Improvements in diagnostic delay, however, may have impact on psychological morbidity outcomes. Few studies have assessed this outcome with established quality of life tools, although several have reported the effects of waiting on patient dissatisfaction and distress (68
). Interestingly, there was a much stronger correlation between waiting time from diagnosis to surgery and satisfaction (72
). Efforts by primary care physicians and specialists working together to reduce diagnostic delays are important, but probably more so for patient psychosocial well-being and satisfaction with the health-care system than with medical outcomes.

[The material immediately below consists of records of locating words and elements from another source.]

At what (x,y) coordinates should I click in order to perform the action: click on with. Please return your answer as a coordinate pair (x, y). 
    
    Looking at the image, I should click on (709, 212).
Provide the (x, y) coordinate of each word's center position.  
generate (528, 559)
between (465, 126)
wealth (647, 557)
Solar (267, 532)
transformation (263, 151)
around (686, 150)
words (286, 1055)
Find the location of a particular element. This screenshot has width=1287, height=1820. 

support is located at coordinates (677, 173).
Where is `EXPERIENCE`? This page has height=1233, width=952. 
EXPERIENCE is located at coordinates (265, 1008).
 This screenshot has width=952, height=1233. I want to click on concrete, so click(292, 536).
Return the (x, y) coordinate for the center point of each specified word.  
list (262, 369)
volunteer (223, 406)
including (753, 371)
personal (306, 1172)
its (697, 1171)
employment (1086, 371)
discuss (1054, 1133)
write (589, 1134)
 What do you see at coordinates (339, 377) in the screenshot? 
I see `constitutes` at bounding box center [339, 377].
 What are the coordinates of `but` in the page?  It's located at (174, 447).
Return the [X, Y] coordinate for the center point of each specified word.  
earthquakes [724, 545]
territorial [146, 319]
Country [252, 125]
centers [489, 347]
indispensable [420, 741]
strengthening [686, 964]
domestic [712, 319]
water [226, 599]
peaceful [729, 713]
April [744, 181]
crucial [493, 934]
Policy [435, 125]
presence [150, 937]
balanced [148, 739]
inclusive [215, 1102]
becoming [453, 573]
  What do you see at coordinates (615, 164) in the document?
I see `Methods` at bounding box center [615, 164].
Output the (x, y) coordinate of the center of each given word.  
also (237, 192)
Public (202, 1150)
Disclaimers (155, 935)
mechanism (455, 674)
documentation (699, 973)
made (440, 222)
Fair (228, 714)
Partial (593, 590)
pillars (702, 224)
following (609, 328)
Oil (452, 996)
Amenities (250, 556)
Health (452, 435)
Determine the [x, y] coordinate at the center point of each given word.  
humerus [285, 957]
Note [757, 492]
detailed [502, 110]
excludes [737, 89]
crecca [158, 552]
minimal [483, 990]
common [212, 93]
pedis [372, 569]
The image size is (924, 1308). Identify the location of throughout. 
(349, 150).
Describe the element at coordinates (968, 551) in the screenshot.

Other factors, such as system costs and/or burden, also need to be taken into account when trying to reduce delays in diagnosis. Thus, an important challenge for multiple stakeholders within a health-care system, including primary care providers, specialists, and patients, is to agree upon an appropriate wait time, given all of the considerations. In 1999, in response to outcries for timely evaluation of breast symptoms, the United Kingdom put into place a 2-week referral rule to reduce diagnostic delays. The rule stipulated that patients who presented to their primary care providers with breast-related “alarm” symptoms are expeditiously referred to a breast clinic within a 2-week period of time; those presenting with other breast-related symptoms were advised to be fully evaluated by their primary care providers or referred for nonurgent consultation. Potter et al. (73
) found that since the imposition of this rule, the number of 2-week wait referrals increased significantly but the routine referrals remained the same, suggesting that more women were being evaluated for breast symptoms following the rule than before the rule. Interestingly, there were no differences in the rates of breast cancer diagnosis among those referred under the 2-week rule and those referred routinely, suggesting that women triaged to the expeditious referrals were not at a higher risk for breast cancer than were women who remained in the routine referral group. Finally, the authors found that the 2-week rule had an untoward effect on clinic capacity and increased waiting times for routine referrals.
The effect of the 2-week rule for referring patients suspected to have colorectal cancer was examined in a systematic review (74
) that found no difference in the rates of cancer diagnosed among patients referred expeditiously. Furthermore, the 2-week rule did not appear to identify patients at earlier stages of cancer (4
). Although the United Kingdom's “2-week rule” example did not show unequivocal success, based on this initial experience, this health system is now likely better equipped to evaluate the structure–process–outcomes and make the necessary changes.